======== 文書の抜粋 ========

感染症の専門家が読むと、とても参考になると思います。その他のリスクを扱う方にとっても、リスク・コミュニケーションそのものの要諦は同じなので、一般化、応用できる事項は多いと思います。
さらに、リスクやコミュニケーション一般に興味がある、一般の方々が読んでも、読みやすくて分かりやすい内容になっていると思います。なにしろ、コミュニケーションは伝わってなんぼですから、「伝え方」については本書でもとても気を遣っています。
感染症の専門家は、感染症や原因微生物、その診断や治療、予防については、高い専門知識や技術を持っています。しかし、感染症においては、感染症「だけ」見ていてはいけません。単に感染症を診断したり治療するだけでは不十分なのです。その周囲にあるコミュニケーションに配慮し、いかに効果的にそれを行なうかもとても大切になるのです。
なぜ医療現場のリスコミはうまくいかないのか
リスク・コミュニケーション(=リスコミ)という用語は、医療者の間ではとても有名です。だれもがコミュニケーションの重要性を口にします。
しかし、そのわりに「効果的な」コミュニケーションはとられていません。リスク・コミュニケーション関連の文献やプレゼンテーションを見ていても、どうも「ポイント」を外しているような気がしてなりません。
リスクを扱ううえで、コミュニケーションは「効果的」でなければなりません。ただ、「コミュニケーションをとりました」ではだめなのです。
では、どうして医療現場のリスク・コミュニケーションはうまくいっていないのでしょう。リスコミに関するレクチャーや資料もなぜ、なんとなく「ピントを外している」のでしょうか。
それは、海外のリスク・コミュニケーションの資料や文献を、「そのまんま」直輸入しようとしているからだと思います。
こうした海外の教科書の引用や、専門家の「分析」、用語の「分類」を並べた文献を読み、プレゼンテーションを聞けば、リスク・コミュニケーションという学問領域には明るくなり、お勉強はできます。
しかし、お勉強をすることと、実際にやること、実際にやることと、実際に「できること」にはギャップがあります。お勉強をして専門用語に詳しくなったんだけど、結局「結果が出ていない」ということはよくあることです。
それは「人の心に届く」メッセージか
例えば、あるリスク・コミュニケーション関係のスライドには、次のようなことが書いてありました。
リスク・コミュニケーションとは、個人、集団、機関の間における情報や意見のやり取りの相互作用の過程である(略)。ポイントは「相互作用的過程」。単にリスクやそれに関係する意見交換や情報交換にとどまらず、利害関係者(stakeholders)がお互いに働きかけあい、影響を及ぼし合いながら、建設的に継続されるやり取り
私はこれを読んで「全然いけてないなあ」「言葉が上滑りしているなあ」と嘆息しました。

======== 提供データ ========

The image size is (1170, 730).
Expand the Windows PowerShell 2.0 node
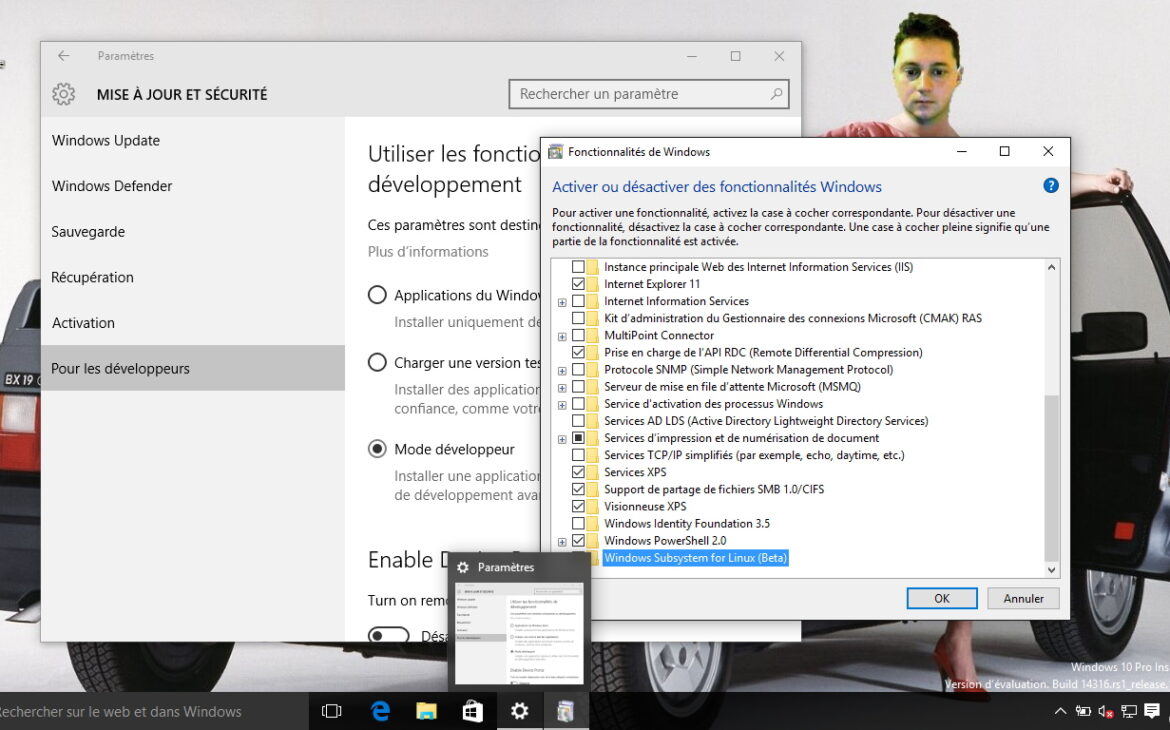pos(562,541)
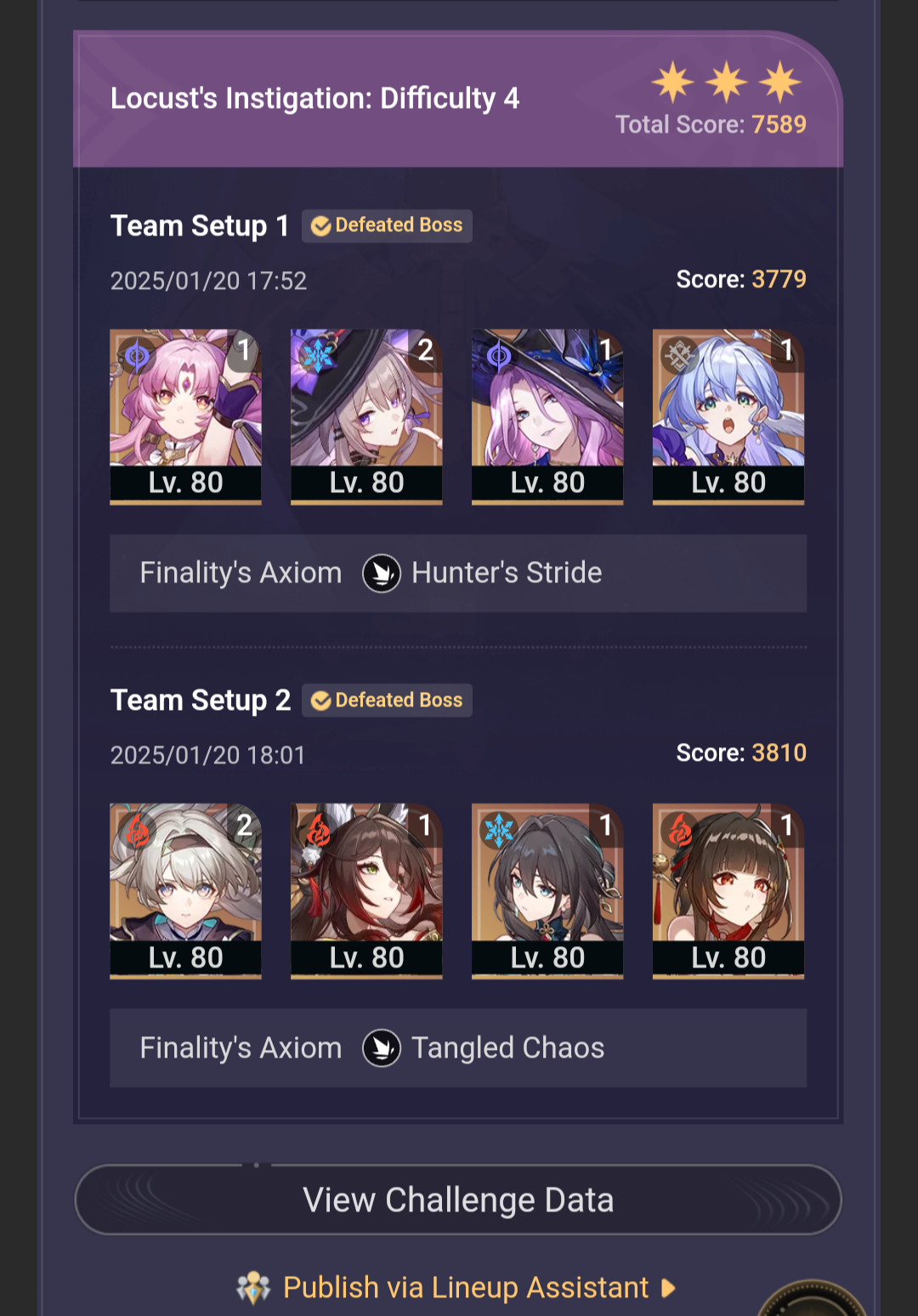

========

リスク・コミュニケーションの文章から、「感染症の専門家が読むと、とて」を含む箇所を起点とし「りました」ではだめなのです。」で終わる部分を抜き出す。その際、「プレゼンテーション」を「講演」と入れ替えて書く。

感染症の専門家が読むと、とても参考になると思います。その他のリスクを扱う方にとっても、リスク・コミュニケーションそのものの要諦は同じなので、一般化、応用できる事項は多いと思います。
さらに、リスクやコミュニケーション一般に興味がある、一般の方々が読んでも、読みやすくて分かりやすい内容になっていると思います。なにしろ、コミュニケーションは伝わってなんぼですから、「伝え方」については本書でもとても気を遣っています。
感染症の専門家は、感染症や原因微生物、その診断や治療、予防については、高い専門知識や技術を持っています。しかし、感染症においては、感染症「だけ」見ていてはいけません。単に感染症を診断したり治療するだけでは不十分なのです。その周囲にあるコミュニケーションに配慮し、いかに効果的にそれを行なうかもとても大切になるのです。
なぜ医療現場のリスコミはうまくいかないのか
リスク・コミュニケーション(=リスコミ)という用語は、医療者の間ではとても有名です。だれもがコミュニケーションの重要性を口にします。
しかし、そのわりに「効果的な」コミュニケーションはとられていません。リスク・コミュニケーション関連の文献や講演を見ていても、どうも「ポイント」を外しているような気がしてなりません。
リスクを扱ううえで、コミュニケーションは「効果的」でなければなりません。ただ、「コミュニケーションをとりました」ではだめなのです。